[Stored data]
•••••
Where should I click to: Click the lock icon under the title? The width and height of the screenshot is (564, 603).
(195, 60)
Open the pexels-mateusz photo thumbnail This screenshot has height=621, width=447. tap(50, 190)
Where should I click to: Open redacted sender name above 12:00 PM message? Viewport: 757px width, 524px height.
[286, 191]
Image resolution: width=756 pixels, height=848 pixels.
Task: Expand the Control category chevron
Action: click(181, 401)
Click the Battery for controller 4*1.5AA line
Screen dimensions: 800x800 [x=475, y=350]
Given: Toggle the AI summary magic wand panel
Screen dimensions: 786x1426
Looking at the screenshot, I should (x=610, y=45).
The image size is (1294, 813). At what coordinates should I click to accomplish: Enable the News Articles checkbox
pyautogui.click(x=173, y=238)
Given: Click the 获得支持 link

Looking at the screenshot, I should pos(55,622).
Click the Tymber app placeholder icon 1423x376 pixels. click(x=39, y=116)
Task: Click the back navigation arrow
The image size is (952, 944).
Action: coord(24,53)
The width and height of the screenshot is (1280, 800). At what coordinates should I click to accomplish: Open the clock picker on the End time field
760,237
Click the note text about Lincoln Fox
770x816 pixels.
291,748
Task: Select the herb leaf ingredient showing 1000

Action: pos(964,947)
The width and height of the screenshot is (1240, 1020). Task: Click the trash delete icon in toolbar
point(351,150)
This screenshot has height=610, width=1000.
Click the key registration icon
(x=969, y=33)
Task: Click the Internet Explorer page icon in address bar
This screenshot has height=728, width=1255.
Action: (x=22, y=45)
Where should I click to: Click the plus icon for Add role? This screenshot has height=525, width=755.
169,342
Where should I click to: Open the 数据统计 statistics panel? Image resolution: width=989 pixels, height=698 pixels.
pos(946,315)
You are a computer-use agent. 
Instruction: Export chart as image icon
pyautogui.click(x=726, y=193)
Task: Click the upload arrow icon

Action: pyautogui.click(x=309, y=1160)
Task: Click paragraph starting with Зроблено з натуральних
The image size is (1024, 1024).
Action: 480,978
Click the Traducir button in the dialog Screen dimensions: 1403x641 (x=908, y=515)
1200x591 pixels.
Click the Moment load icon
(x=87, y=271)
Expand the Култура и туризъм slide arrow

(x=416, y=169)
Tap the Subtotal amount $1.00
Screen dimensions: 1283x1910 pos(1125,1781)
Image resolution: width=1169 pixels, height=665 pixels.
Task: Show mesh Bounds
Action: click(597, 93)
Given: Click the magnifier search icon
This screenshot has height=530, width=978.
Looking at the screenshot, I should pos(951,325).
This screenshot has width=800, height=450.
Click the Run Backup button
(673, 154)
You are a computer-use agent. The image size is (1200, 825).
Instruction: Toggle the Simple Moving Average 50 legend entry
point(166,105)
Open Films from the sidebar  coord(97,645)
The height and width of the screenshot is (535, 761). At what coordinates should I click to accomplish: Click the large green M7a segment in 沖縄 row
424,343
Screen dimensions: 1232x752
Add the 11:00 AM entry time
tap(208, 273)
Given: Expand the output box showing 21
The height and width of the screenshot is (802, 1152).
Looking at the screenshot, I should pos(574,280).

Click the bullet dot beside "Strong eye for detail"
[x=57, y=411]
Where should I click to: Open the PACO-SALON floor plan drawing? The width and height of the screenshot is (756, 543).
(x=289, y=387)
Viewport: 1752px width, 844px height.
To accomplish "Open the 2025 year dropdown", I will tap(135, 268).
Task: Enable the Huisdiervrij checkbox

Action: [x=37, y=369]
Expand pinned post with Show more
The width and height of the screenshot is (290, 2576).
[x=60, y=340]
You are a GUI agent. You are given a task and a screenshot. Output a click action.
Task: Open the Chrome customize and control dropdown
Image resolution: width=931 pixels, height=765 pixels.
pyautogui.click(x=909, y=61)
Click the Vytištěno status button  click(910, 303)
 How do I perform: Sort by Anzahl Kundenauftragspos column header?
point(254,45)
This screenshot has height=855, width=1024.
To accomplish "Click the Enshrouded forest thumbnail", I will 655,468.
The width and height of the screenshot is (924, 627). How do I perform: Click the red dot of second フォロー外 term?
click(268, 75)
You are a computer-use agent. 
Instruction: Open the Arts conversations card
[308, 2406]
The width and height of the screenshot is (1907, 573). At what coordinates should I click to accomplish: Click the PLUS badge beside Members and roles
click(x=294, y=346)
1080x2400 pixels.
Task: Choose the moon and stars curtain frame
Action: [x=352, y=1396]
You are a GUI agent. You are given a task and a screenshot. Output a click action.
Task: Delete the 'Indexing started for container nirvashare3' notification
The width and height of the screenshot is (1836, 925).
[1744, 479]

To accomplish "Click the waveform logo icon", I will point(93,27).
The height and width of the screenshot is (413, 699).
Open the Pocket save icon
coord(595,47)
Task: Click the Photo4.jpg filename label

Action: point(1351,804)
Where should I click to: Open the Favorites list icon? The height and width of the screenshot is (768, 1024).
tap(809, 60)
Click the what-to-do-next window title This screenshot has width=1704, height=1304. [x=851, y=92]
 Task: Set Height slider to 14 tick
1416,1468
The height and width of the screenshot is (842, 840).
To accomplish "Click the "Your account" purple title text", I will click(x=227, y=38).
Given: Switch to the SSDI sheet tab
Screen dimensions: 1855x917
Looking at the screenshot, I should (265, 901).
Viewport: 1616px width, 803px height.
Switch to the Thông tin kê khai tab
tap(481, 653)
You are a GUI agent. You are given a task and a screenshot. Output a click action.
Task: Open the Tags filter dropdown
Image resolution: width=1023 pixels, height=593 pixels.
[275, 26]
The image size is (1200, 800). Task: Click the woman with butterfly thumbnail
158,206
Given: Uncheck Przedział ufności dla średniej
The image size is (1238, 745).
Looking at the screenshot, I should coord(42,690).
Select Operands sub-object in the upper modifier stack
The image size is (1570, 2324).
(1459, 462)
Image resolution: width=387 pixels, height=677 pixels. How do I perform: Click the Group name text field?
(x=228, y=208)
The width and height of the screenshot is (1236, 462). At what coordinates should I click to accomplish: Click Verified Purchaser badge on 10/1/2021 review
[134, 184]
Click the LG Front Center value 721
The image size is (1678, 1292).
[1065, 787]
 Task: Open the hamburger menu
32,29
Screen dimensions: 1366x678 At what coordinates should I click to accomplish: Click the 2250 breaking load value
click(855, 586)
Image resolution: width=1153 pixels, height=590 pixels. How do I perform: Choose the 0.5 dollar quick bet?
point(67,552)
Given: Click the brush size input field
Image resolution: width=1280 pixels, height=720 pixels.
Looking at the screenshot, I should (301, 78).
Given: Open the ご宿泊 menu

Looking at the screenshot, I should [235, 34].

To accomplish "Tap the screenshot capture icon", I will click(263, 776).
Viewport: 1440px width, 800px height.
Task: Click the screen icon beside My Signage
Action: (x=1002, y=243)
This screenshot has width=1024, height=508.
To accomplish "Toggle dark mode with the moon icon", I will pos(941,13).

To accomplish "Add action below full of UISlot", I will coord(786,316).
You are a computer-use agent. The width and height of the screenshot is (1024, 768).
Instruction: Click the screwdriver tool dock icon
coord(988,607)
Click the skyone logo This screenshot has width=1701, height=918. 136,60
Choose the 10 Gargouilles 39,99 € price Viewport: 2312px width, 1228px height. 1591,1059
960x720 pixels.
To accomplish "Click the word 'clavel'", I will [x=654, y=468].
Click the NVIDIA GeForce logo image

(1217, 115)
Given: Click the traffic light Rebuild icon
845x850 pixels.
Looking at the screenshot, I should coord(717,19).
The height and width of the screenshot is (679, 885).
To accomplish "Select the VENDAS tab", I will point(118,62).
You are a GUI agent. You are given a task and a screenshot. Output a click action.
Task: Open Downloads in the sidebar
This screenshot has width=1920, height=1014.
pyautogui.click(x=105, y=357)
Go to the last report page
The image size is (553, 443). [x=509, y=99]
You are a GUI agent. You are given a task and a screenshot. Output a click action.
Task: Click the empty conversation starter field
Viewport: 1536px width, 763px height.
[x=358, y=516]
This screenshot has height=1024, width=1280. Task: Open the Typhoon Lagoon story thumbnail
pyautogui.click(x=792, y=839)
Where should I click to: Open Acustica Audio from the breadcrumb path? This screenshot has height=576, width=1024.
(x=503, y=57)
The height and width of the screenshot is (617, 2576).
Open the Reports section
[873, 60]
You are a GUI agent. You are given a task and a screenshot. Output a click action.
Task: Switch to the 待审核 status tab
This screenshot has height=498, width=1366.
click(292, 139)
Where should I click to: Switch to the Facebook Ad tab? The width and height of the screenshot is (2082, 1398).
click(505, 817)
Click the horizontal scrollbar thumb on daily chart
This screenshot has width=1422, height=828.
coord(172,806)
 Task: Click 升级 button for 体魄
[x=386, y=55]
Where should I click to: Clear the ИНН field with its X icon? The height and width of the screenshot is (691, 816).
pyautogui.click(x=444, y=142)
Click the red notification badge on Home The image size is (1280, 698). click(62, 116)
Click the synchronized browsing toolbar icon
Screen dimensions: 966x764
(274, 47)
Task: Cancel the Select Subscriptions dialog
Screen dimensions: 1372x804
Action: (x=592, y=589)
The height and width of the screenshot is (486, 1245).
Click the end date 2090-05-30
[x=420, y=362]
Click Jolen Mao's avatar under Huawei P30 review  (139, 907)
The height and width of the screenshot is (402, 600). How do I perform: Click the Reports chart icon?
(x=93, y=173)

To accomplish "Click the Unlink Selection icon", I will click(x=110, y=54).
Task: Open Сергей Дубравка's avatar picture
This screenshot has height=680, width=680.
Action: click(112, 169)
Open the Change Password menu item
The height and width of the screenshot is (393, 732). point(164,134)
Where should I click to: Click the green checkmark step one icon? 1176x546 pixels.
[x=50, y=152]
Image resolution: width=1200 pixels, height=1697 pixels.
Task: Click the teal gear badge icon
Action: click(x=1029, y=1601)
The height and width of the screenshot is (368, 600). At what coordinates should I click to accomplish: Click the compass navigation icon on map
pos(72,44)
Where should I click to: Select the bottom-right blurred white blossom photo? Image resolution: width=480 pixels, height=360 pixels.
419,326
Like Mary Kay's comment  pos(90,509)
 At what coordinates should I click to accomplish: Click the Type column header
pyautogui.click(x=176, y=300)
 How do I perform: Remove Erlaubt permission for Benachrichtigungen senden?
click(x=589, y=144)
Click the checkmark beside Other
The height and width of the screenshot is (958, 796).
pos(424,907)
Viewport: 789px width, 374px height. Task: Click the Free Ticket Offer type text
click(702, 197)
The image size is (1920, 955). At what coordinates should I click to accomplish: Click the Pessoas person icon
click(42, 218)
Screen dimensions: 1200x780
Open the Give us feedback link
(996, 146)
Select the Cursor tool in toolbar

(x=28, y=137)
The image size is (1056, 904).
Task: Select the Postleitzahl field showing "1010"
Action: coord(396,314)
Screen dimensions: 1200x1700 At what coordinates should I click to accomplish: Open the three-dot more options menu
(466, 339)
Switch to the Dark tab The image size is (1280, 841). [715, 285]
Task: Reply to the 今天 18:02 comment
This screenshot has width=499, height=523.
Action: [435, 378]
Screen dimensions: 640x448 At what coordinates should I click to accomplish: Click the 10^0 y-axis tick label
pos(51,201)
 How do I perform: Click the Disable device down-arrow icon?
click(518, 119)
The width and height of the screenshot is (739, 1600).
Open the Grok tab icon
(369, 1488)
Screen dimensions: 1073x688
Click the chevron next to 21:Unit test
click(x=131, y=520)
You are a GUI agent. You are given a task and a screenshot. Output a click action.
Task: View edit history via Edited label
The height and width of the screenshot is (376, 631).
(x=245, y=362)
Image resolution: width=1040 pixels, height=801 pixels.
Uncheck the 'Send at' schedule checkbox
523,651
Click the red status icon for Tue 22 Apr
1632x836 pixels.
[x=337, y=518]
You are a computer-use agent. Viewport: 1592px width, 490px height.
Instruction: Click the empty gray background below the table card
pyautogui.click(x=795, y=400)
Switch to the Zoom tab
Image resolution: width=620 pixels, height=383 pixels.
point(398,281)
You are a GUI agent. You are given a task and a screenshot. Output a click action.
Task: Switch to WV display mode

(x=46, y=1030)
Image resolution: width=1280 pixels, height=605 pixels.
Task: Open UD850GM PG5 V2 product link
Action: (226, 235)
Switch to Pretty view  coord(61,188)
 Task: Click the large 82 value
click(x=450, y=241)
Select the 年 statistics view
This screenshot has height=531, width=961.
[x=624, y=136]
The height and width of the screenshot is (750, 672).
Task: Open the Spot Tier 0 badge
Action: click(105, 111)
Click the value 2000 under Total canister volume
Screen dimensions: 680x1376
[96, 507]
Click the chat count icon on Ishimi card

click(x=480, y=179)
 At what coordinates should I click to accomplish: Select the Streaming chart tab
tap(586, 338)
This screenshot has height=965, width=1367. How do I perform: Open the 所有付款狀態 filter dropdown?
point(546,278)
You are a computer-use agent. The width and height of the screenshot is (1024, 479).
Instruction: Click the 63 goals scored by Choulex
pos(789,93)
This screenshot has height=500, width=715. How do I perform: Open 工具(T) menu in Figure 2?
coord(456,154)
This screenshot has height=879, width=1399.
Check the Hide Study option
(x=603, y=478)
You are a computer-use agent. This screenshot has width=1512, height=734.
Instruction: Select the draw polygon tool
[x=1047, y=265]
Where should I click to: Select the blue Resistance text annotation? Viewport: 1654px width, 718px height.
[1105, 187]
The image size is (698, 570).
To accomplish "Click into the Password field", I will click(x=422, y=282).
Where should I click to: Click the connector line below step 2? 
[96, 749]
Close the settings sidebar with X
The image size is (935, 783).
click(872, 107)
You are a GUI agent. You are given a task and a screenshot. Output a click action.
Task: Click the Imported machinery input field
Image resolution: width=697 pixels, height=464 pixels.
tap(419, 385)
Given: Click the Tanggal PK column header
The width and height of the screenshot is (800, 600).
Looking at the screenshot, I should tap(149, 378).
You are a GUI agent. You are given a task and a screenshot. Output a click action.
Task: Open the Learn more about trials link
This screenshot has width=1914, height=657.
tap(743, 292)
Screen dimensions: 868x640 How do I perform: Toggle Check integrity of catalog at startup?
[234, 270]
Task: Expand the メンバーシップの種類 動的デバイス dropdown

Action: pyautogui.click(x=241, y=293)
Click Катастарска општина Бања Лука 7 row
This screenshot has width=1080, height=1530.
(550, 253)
•••••
▶ [DIRECTIONS FOR THIS TASK]
Where a line in the records above contains the word "comment", copy that line.

▶ [YOUR SOLUTION]
Like Mary Kay's comment  pos(90,509)
Task: Reply to the 今天 18:02 comment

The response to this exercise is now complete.